"chain" vs "~"
Emanuele Torre
torreemanuele6 at gmail.com
Sun Aug 7 03:55:50 UTC 2022
On Sunday, 7 August 2022 at 01:22:18 UTC, pascal111 wrote:
> Why we use "chain" while we have "~":
>
> '''D
> int[] x=[1,2,3];
> int[] y=[4,5,6];
>
> auto z=chain(x,y);
> auto j=x~y;
> '''
They are quite different:
* `chain` gives you "range" (iterator) that starts from the first
element of `x` and ends at the last element of `y` (like e.g.

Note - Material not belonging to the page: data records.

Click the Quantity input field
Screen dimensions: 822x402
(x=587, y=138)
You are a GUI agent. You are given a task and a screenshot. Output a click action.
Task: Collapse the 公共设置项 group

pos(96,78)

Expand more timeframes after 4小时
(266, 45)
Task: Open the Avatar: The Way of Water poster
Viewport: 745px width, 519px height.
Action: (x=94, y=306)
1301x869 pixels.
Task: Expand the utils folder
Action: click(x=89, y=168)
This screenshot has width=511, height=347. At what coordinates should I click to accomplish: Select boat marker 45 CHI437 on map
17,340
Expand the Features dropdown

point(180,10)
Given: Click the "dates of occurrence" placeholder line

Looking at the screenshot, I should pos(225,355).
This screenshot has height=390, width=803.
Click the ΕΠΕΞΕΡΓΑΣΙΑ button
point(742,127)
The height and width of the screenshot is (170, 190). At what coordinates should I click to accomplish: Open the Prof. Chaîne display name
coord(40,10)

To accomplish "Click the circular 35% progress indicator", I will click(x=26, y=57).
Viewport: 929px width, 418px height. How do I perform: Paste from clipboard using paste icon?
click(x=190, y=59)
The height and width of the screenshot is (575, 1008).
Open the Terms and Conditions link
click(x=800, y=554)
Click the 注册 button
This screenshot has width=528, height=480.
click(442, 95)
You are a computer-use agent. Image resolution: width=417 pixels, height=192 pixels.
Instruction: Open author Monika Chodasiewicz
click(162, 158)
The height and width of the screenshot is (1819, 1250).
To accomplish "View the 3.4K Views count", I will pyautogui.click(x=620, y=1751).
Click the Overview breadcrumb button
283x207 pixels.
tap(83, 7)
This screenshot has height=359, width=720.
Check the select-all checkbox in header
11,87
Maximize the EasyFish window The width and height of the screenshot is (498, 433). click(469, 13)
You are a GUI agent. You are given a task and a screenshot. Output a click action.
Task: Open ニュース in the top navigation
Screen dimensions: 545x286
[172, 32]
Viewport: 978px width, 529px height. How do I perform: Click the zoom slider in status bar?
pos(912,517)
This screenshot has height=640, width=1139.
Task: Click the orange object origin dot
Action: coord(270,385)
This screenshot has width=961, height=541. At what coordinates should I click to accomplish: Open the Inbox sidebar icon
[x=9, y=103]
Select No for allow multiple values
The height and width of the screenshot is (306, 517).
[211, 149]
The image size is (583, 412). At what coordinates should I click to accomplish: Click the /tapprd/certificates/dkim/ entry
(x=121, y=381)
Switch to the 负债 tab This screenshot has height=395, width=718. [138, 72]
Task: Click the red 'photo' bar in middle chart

`zip` in other languages).
* `~` creates a new `int[]` with elements from `x` and the
elements from `y`.
If you use `z[2] = 10;`, you will change `x[2]` as well, since
`z` is just an iterator of which the third element is the value
stored in `x[2]`; if you use `z[4] = 11;`, you will change
`y[1]`; if you change `y[0]`, `z[3]` will also change; etc. (n.b.
if you replace `x` and `y` with other arrays, then this doesn't
apply because then `x` and `y` use different memory.)
`z` is just a range you can use to access the memory of those
`[1,2,3]` and `[4,5,6]` arrays, not a new array.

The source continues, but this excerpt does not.